Kaynak: https://x.com/OpDrBilgehan/status/1848241605544972779
***
EK 11 (2.11.2024): BİLGEHAN BİLGE
NEDEN ÖLDÜM ACABA?
Pandemi dönemi! Her gün onlarca insan hayatını kaybediyor! Sağlık bakanı her gün çıkıp bülten yayınlıyor. Neden öldüler? Covid! Olağan şüpheli. Covid. Peki gerçek öyle mi? Elbette değil.
Hastane enfeksiyonu nedeni ile öldüler. Kayıplarımızın büyük bir kısmı bu neden ile hayata veda etti. Kopyala-yapıştır tedavi protokolleri nedeni ile de az insanımızı kaybetmedik. Daha sonra bu tedavi cetvellerinin hatalı olduğunu kabul ettiler ama nafile giden gitti.
Yetersiz teknik imkanlar, takip edilmeyen, bozuk ventilatör gibi nedenler ile hayatını kaybeden insanlar ayrı. Şimdi yer yerinden oynuyor. Kamu yani siz “Yenidoğan Yoğun Bakım Çetesi” ile karşı karşıya kaldınız ve yüreğiniz parçalandı. Pandemi dönemine “yoğun bakım çete ve şebekelerinin” olmadığına inanacak kadar saf değilsinizdir umarım.
Bütün bağırmalarıma, çağırmalarıma rağmen adeta “beyin sisi” yaşayan medya’ya, akademilere, siyasi parti lider kadrolarına, STK’lara, kanaat önderlerine, entelektüellere kırgınım ve kızgınım. Bu gün şu dakikada bile yukarıda yazdığım sebeplerden insanlar ölüyor.

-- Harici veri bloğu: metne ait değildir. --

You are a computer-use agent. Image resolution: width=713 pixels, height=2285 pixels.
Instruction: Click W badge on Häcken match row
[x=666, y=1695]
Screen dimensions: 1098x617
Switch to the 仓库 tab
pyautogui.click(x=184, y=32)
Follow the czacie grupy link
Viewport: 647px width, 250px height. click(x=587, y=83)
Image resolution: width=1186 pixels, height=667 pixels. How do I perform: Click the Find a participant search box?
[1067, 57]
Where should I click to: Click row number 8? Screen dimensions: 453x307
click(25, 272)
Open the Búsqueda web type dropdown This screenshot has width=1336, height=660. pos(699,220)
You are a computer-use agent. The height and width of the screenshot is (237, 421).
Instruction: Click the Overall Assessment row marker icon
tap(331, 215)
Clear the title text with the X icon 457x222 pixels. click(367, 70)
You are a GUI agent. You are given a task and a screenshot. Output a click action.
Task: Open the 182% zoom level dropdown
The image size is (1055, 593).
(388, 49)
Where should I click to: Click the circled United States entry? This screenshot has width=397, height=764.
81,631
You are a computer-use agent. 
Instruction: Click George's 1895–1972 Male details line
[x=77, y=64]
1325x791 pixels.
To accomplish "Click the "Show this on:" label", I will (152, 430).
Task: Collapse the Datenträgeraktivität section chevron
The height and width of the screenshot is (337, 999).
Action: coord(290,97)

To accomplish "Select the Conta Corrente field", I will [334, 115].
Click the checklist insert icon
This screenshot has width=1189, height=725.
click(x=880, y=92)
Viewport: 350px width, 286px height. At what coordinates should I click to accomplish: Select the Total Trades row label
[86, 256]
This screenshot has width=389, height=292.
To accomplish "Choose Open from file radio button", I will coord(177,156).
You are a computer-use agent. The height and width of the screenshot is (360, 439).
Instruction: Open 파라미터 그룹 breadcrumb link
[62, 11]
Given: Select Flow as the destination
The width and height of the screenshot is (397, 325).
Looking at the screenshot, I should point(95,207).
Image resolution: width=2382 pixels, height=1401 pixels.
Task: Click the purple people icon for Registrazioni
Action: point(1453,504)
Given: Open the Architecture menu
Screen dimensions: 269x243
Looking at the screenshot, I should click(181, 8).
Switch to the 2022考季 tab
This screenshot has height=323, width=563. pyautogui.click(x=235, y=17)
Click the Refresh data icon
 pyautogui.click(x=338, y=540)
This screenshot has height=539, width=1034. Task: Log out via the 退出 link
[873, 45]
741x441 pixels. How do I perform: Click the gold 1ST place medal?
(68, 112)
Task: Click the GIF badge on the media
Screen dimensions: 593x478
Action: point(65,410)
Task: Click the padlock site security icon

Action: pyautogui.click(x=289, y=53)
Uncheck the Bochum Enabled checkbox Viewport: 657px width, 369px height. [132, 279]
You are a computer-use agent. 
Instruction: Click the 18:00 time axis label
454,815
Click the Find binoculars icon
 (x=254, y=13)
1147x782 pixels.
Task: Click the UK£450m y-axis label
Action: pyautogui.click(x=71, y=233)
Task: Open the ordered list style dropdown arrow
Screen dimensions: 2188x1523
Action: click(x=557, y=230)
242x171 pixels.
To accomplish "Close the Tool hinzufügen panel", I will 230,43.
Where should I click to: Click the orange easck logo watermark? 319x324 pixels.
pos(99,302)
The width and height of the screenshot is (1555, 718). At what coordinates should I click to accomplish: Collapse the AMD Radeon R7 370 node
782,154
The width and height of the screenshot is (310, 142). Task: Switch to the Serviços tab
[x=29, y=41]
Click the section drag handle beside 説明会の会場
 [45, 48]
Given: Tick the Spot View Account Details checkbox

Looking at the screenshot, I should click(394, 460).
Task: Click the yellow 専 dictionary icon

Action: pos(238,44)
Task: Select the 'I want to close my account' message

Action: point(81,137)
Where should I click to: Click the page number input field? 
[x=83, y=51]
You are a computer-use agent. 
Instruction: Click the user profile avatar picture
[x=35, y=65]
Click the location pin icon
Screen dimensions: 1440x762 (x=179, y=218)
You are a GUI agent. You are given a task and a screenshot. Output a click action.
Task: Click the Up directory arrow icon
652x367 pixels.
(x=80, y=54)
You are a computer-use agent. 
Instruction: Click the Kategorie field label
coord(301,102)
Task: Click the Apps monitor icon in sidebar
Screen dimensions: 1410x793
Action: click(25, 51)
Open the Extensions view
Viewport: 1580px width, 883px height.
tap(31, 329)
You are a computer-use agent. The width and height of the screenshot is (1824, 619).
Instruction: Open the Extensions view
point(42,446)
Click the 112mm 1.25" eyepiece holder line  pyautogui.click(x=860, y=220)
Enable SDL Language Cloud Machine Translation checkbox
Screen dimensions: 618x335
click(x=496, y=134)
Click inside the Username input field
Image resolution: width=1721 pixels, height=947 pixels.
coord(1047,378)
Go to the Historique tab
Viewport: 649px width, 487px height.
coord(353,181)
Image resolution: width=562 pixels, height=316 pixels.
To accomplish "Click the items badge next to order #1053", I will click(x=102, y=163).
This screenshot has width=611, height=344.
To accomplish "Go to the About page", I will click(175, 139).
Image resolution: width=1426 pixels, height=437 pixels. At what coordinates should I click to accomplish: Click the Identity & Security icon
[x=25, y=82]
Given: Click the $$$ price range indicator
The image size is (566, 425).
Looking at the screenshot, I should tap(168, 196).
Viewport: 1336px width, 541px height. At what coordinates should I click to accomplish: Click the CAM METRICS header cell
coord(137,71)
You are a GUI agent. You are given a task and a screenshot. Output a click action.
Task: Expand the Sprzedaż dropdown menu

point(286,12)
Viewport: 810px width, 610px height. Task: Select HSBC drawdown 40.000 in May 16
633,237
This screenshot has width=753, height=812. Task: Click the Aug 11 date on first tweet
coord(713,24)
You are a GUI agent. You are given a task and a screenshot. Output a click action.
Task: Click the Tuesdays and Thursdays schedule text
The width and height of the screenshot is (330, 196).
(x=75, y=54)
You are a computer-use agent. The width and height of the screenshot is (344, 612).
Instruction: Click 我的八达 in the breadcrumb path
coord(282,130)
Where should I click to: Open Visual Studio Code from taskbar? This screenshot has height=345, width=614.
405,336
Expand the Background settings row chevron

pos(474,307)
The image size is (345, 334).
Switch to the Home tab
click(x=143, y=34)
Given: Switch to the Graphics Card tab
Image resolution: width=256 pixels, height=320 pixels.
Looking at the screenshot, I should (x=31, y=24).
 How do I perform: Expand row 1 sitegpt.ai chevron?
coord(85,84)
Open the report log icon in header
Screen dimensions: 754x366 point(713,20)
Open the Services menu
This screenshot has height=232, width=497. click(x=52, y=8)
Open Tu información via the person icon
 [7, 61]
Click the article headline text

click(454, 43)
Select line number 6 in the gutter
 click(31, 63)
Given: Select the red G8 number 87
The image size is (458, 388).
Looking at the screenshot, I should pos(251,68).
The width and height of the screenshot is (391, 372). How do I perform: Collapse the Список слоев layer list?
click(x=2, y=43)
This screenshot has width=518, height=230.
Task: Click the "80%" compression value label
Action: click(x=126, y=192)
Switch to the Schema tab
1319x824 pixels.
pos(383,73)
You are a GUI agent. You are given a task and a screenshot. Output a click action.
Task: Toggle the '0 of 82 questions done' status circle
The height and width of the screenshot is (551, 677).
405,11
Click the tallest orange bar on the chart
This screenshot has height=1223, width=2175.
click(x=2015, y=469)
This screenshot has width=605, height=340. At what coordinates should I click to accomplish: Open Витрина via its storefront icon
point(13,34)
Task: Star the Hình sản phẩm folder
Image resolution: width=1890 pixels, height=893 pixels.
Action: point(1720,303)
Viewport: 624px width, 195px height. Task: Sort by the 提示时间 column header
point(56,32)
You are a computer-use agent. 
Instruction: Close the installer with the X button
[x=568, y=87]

Ve önlenebilir bir durum olmasına rağmen ilgili insanlar “beyin sisi” yaşıyor. Ve lakayıt toplumun ciddi bir kısmı. Mutlaka o ortamı tadacak. Sonra “neden öldüm acaba?” diyecek. Neden öldüğünüz hastane kayıtlarında açık seçik yazacak ve yazıyor da zaten. Geçmiş olsun.